What's for Supper? {link-up}

Linking up with Simcha Fisher.

Now that Lady Infant has started eating solids, we are burning through produce faster than a Salad Shooter, and our grocery expenditures are starting to go through the roof. Part of Mr. Husband's and my plan to address this issue is to go back to planning our meals for the week. This is something that I did very consistently when I was in grad school and was gone two nights a week, but haven't done consistently at all since Sir Toddler was born. This is what we've been eating this past week.

Saturday:  We had dinner guests that night with a planned Amerimexican theme (my second oldest brother-in-law makes amazing margaritas) so we had loaded nachos with pulled pork, refried beans, olives and cheese (duh) on top, and guacamole and salsa on the side. Since the meat sales weren't particularly promising that week, we actually purchased premade pulled pork in barbecue sauce. It was much better than I thought it would be. I don't know if throwing a bunch of ingredients on chips and tossing it in the oven until the cheese melts really qualifies as cooking, but the margaritas were made from scratch.

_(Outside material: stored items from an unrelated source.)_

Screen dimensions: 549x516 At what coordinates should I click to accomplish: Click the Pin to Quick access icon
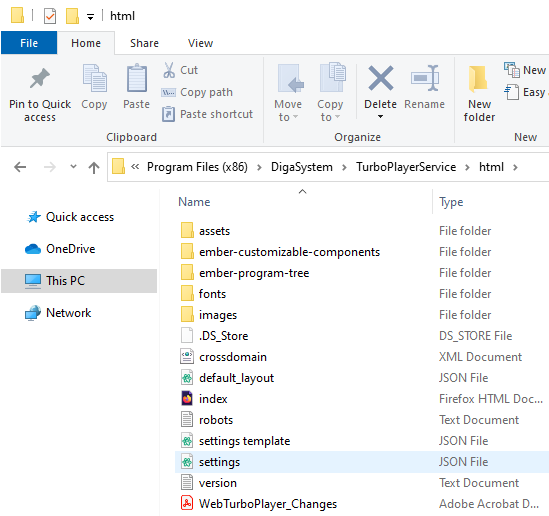point(40,78)
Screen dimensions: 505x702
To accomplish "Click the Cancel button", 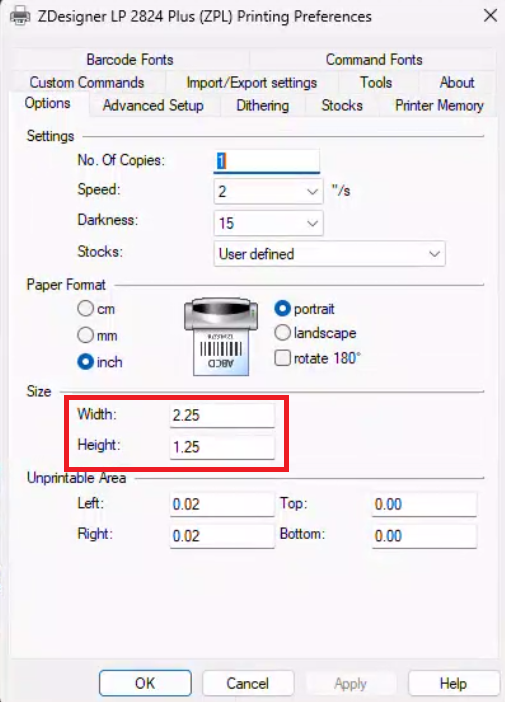I will 248,683.
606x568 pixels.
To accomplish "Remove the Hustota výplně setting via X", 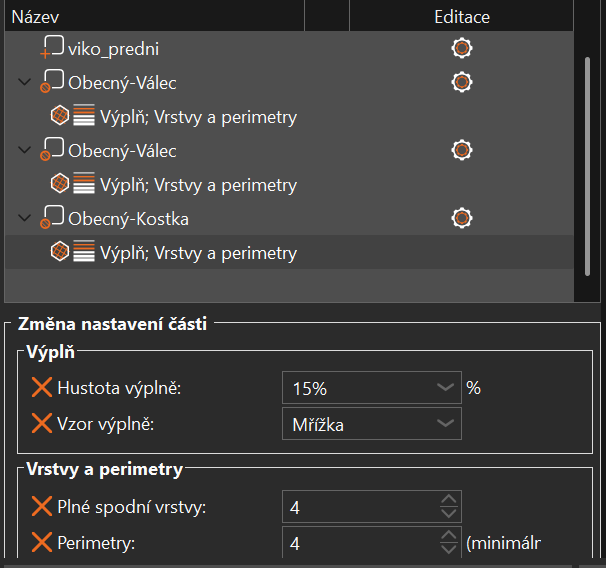I will [x=42, y=388].
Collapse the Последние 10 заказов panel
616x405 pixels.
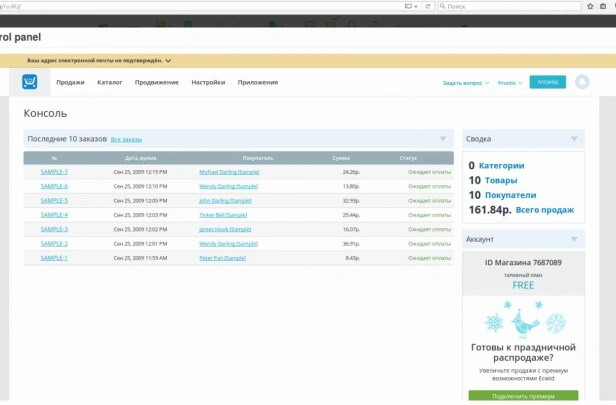(x=443, y=139)
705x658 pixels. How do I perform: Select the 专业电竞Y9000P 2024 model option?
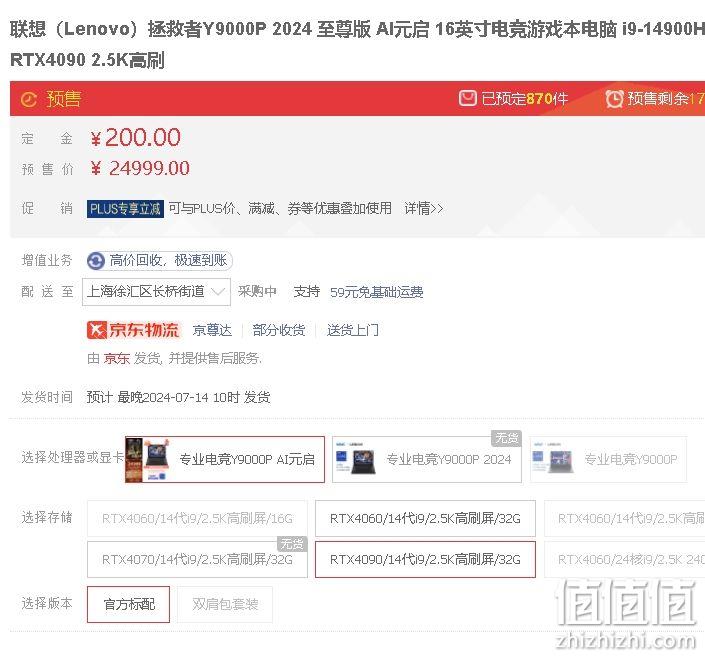pos(427,459)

Sunday: Mr. Husband was out that night. Usually that's my cue to make breakfast for dinner, but I had some tomato sauce already made from earlier in the week, plus some zucchini to use up. You may be thinking that I did some fancy veggie spiralizing, but that is blasphemy to my half-Italian heritage so we had Market Basket brand tortellini with the sauce and baked zucchini (slice into half-coins, add olive oil, salt, and pepper, bake at 400 º until browned) on the side.

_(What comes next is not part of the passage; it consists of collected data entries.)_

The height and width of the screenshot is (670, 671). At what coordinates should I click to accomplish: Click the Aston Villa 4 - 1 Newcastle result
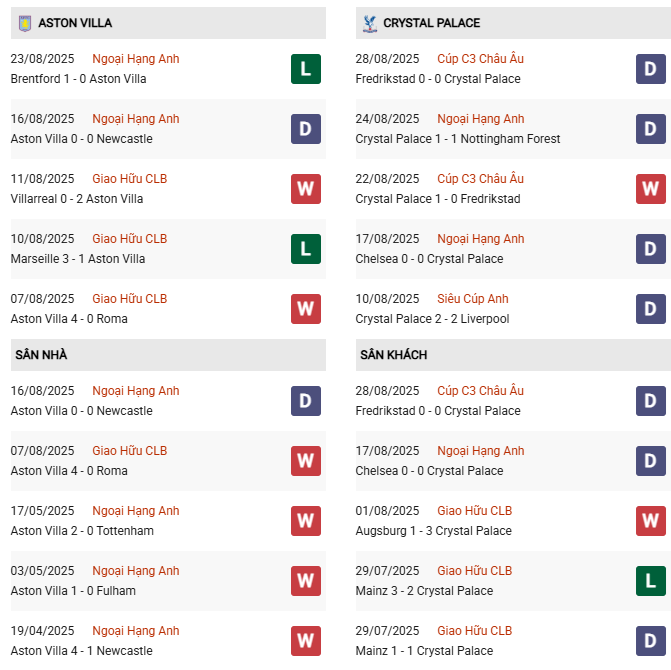click(x=81, y=651)
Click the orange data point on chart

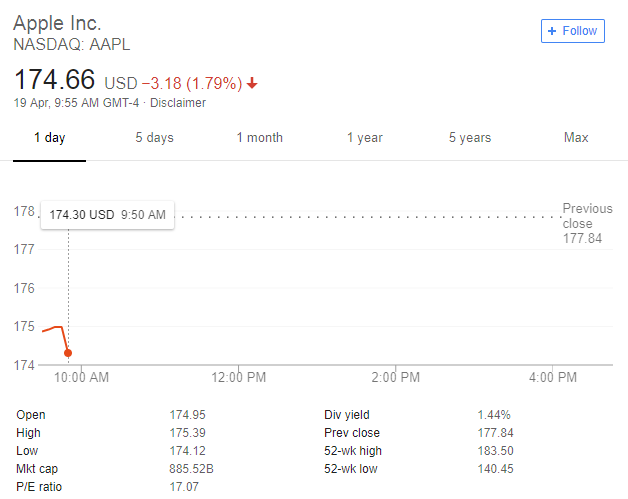point(68,353)
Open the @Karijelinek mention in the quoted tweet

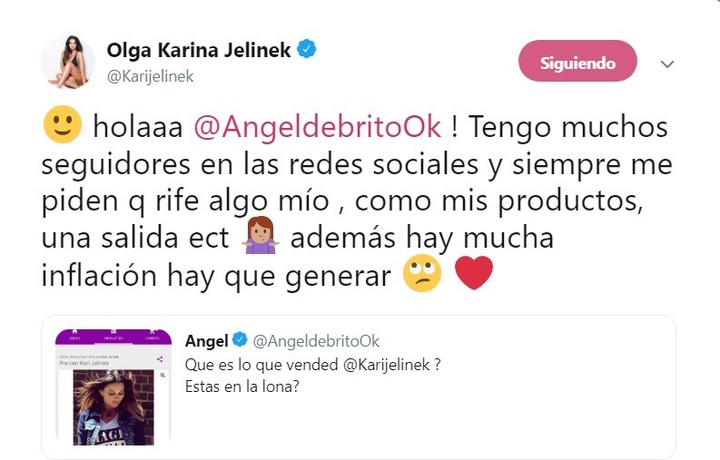pos(386,365)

Monday: I planned on meatballs, but I realized rather late in the day that we were not only out of breadcrumbs, but we had also just used up all of the sandwich bread. So bolognese sauce it was, plus green beans and rigatoni.

Tuesday: Chicken enchiladas (with grocery store guacamole) from America's Test Kitchen Family Cookbook. The great thing about this type of recipe is that we use fewer pieces of chicken when it's shredded and mixed into something rather than serving a chicken dish with sides.

Wednesday: Pasta with chicken and pesto. It was really the last hurrah of my basil plants; they look dreadful now. I used the pesto recipe from The Joy of Pasta minus the pine nuts because I never have those on hand. Again, I shredded chicken into the pasta to stretch our chicken supply a bit.

Thursday: Pizza. I never make more than three pizzas (we had a dinner guest) so I make the crusts from scratch in my stand mixer, but I discovered six months ago that it made no difference in cost to buy the little cans of sauce, pre-sliced pepperoni, and pre-grated mozzarella. I usually sautée some peppers and mushrooms for toppings and assemble.

Friday:  My meal plan was originally a rice and beans dish (an attempt to cut down on our meat expenditures by eating less of it) that involved cooking the beans all day in the slow cooker. I forgot to get the beans cooking in my rush to fit in a morning run/playground romp so we had Two-Ingredient Crockpot Chicken with lemon spaghetti and (previously frozen) peas.

I'll post the lemon spaghetti recipe later, as Lady Infant is currently using my legs and torso as a pull-up bar.